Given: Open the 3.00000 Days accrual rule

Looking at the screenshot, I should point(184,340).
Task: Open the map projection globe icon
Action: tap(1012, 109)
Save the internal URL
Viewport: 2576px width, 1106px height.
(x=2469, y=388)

——————

• [WORK TO COMPLETE]:
Filter the listing above, keeping only the lines that contain the word "Open".

• [RESULT]:
Given: Open the 3.00000 Days accrual rule
Task: Open the map projection globe icon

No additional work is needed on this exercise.